By R. Christopher Haines, Executive VP and Chief Operating Officer

Recently, I found myself in one of the most peculiar situations of my professional career:

Our team was part of a joint project for a customer that had an ostensible IT professional on the project. Our team recommended a new environment be set up, conforming to a universally accepted best practice the customer was already using. The would-be professional believed this to be overkill and told the customer not to do it. He actually asked, “How many times has this issue come up in the last five years?”

That blew my mind. Good IT comes from planning for things that could happen, not reacting to things that did happen. I know there has to be a balance. I know budgets are limited. But if you can’t afford to make the right decisions, maybe you shouldn’t be in the game.

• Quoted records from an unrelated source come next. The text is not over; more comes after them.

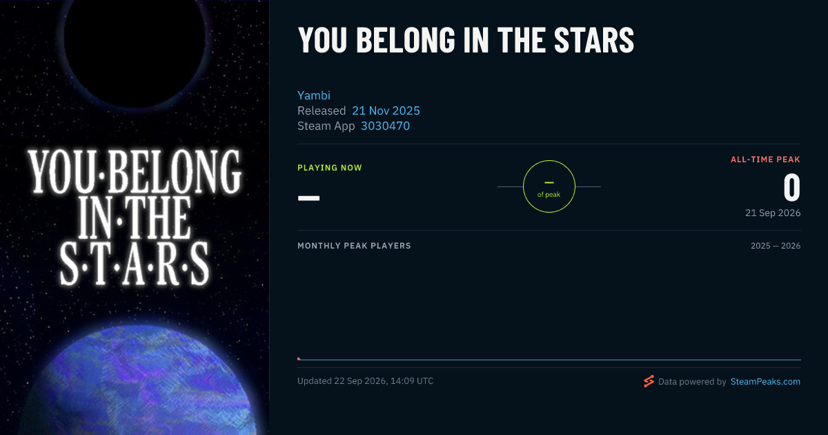Click the 'Data powered by' text

click(692, 381)
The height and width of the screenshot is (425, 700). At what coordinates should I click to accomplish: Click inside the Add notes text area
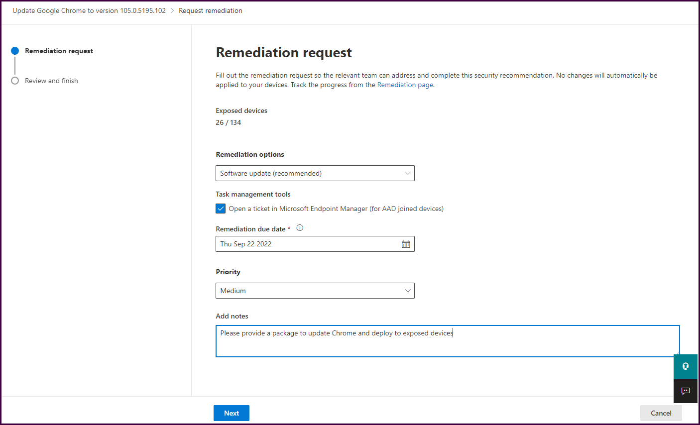(447, 341)
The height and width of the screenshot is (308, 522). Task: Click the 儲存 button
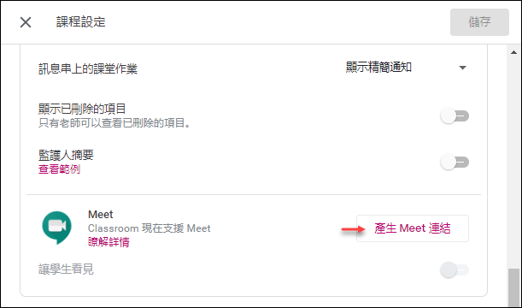pyautogui.click(x=479, y=22)
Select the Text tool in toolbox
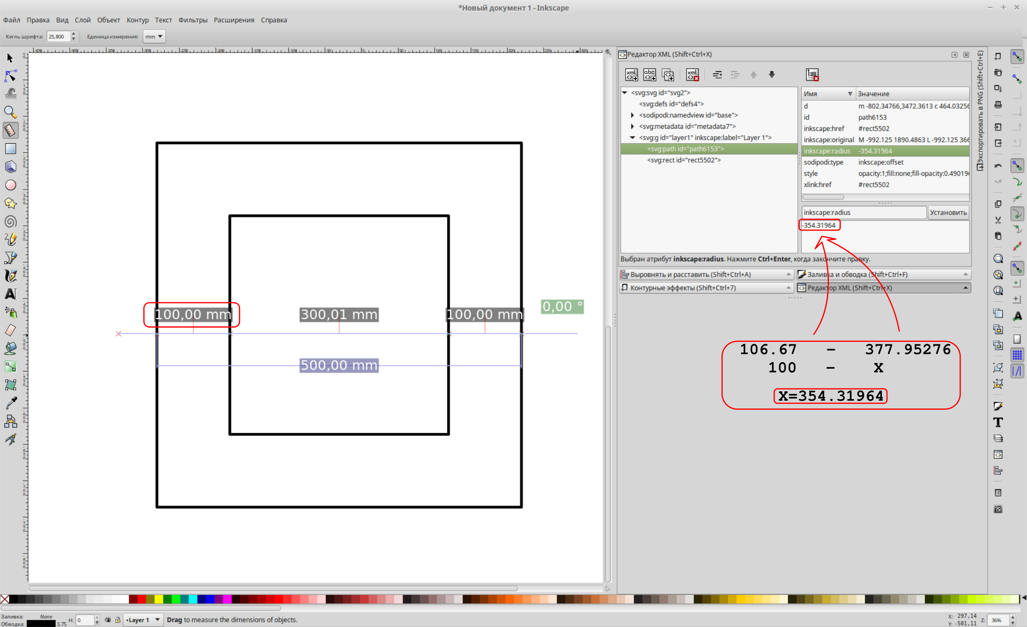Image resolution: width=1027 pixels, height=627 pixels. tap(10, 294)
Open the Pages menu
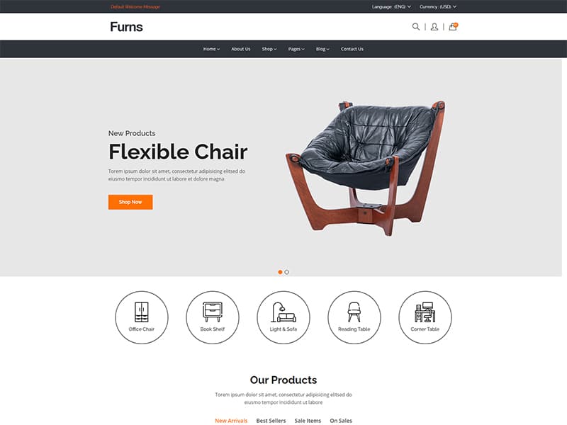This screenshot has width=567, height=425. [296, 49]
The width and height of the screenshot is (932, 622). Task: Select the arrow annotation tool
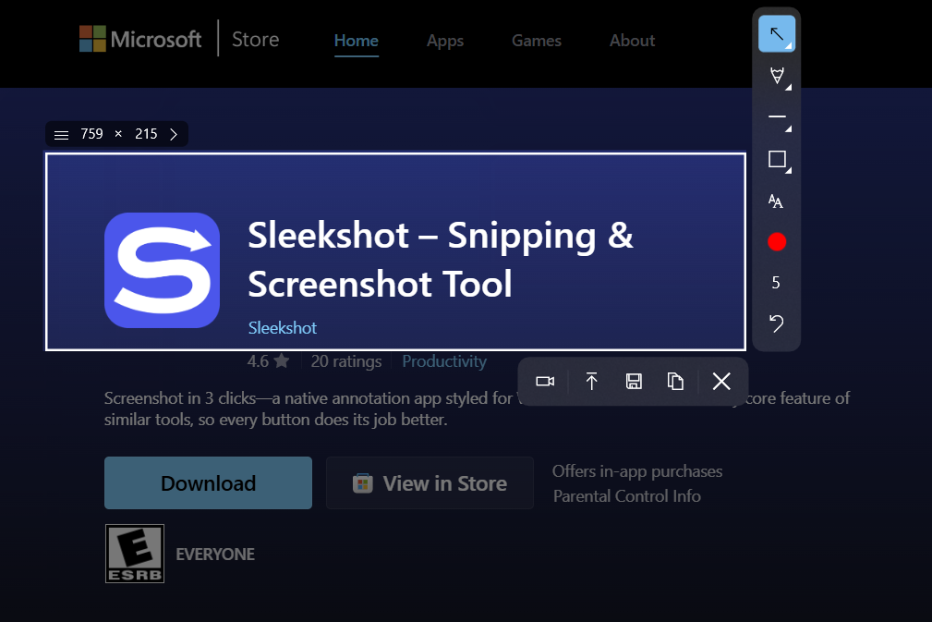[x=776, y=34]
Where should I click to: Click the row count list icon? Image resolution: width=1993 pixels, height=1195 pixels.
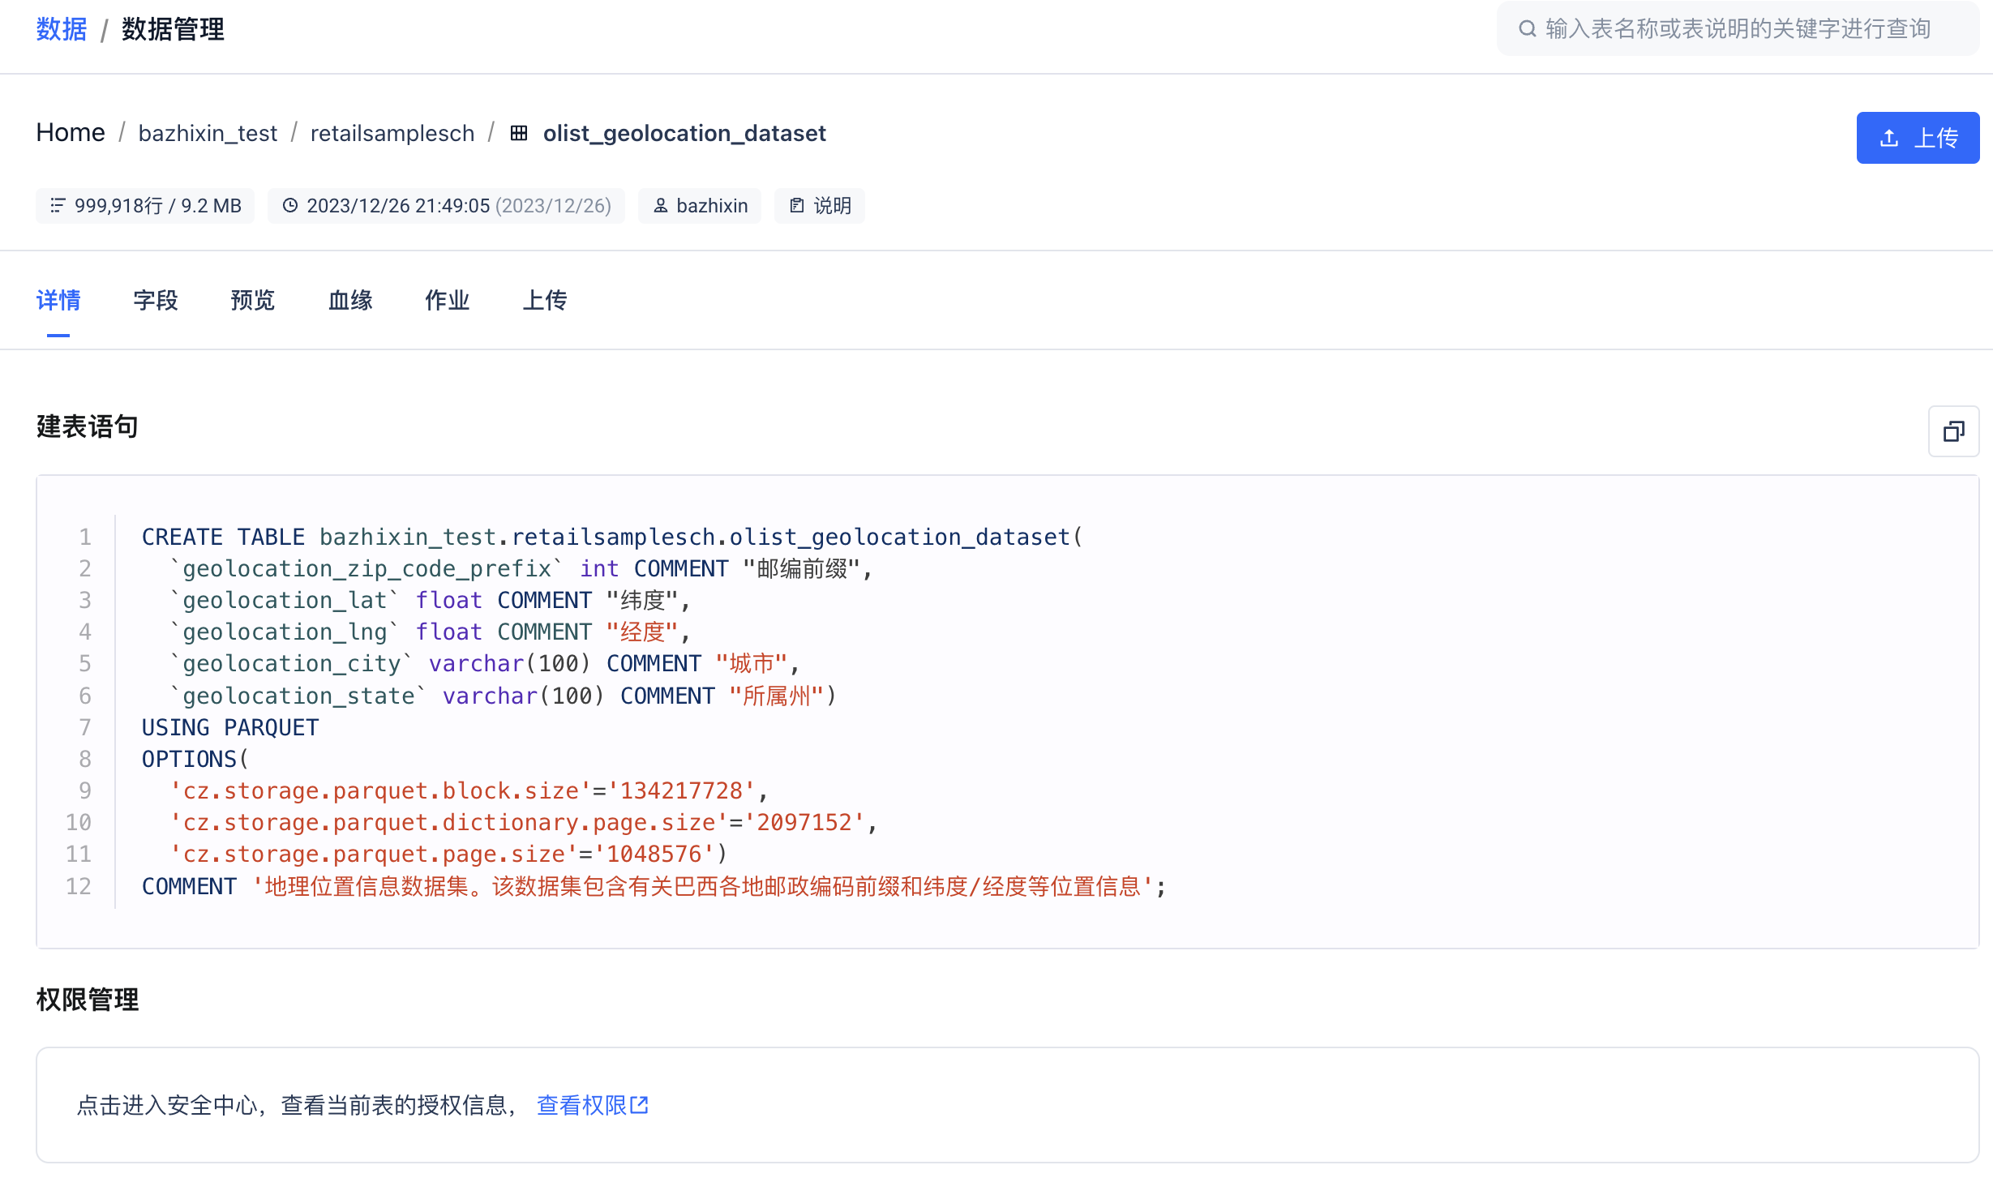[x=58, y=206]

If decisions were made based solely on what’s happened to you, people wouldn’t buy firewalls until their networks were hacked. People wouldn’t buy cyber-liability insurance until they had at least one breach. They’d run servers until they blew up or everyone complained they were too slow. And they’d never test software until their issues were out of control. Heck, why do database backups unless you’ve lost all your data at least once?

My sarcasm is intended to make a point: The alleged IT professional was in a position to persuade a customer to be dangerously shortsighted. It’s scary that guys like him are out there. Most of them get themselves into positions of influence through their educations and certifications, but they have no real-world experience. They have a whole bunch of letters after their names, but they haven’t lived and worked through enough to expect the unexpected.

IT is all about preparation. It’s about planning things out appropriately, anticipating issues reasonably, and taking precautions judiciously to minimize risk. Yes. There will be fires that need to be put out. But more often than not, they don’t result from sound decisions, made with all the right information.

IT is not the place to cut corners, save a buck, or take the easiest path. Do what’s right. You owe that to your organization and its customers.